Hi just wondering if anyone can give an outside perspective on how we resolve our total lack of space.
I bought my council property in Feb. Its a spacious 2 bed terraced house in a nice area in close proximity to good schools and was my only means of being able to own a property. I have 2 teenage kids sharing a room but my plan was always to put an extension in downstairs to reconfigure the lay out and create a further bedroom for my son.
The week before I completed I found out I am pregnant which is amazing news as we didn't think it was possible. We are really excited about this but a little worried about what we do with the house situation. My boyfriend is intending to move in here and we will also have the baby in our room with us so we are going to be packed in like sardines. He has so much stuff including a drum kit (but that is a whole other thread)

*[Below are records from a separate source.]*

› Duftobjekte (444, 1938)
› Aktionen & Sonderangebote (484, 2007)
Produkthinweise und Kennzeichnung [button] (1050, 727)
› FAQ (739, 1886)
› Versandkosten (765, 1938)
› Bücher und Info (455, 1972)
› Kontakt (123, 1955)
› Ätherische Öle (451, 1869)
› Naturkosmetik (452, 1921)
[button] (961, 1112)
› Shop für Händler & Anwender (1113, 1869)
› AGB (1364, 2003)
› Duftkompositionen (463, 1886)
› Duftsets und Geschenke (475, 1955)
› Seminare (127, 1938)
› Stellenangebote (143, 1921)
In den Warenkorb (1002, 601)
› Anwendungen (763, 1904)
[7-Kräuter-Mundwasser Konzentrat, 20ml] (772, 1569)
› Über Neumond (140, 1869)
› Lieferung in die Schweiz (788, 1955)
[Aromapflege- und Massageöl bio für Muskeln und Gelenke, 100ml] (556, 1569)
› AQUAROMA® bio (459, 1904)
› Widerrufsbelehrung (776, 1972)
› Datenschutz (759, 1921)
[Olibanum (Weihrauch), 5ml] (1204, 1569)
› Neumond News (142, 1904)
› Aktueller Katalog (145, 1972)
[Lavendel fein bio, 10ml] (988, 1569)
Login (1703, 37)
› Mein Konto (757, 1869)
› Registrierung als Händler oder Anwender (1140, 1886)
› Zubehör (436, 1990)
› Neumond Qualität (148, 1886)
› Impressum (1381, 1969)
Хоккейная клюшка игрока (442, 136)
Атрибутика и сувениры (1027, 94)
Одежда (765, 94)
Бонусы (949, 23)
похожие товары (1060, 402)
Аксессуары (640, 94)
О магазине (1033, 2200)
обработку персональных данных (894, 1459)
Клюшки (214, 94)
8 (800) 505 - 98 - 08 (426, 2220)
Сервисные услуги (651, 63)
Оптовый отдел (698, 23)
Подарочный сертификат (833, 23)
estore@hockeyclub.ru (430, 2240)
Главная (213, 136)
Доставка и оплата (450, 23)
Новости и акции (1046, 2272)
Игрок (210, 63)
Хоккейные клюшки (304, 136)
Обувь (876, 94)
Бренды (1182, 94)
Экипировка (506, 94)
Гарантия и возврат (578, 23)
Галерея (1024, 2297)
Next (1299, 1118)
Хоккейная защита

My plan was to continue with the extension plans and maybe move somewhere bigger in years to come but everyone is telling me I am mad to spend that kind of money on the house and go through the upheaval, only to move. I know it will add considerable value to the house and they always sell as soon as they come on the market in my street.
If I sell my house and buy something with DP we will lose a lot of money as i was given a discount for being a council tenant.
I payed £175k for my house and a 4 bed in this area is about £400k so I don't think we could really afford the jump and I don't want to mortgage myself to the eyeballs. I love my DP very much and don't foresee us splitting up but I always keep it in the back of my mind as my ex left me with thousands in debt. I can afford this house should the worst ever happen.
I am in the process of getting quotes from architects for the work we would like done so I am slightly oblivious to how much this is all going to cost, but DP is going to help pay for this. He earns a lot more than me and with some overtime we can put down a good chunk of money in cash and take the rest out in a loan.
I just have this nagging doubt in the back of my head that it still won't be big enough.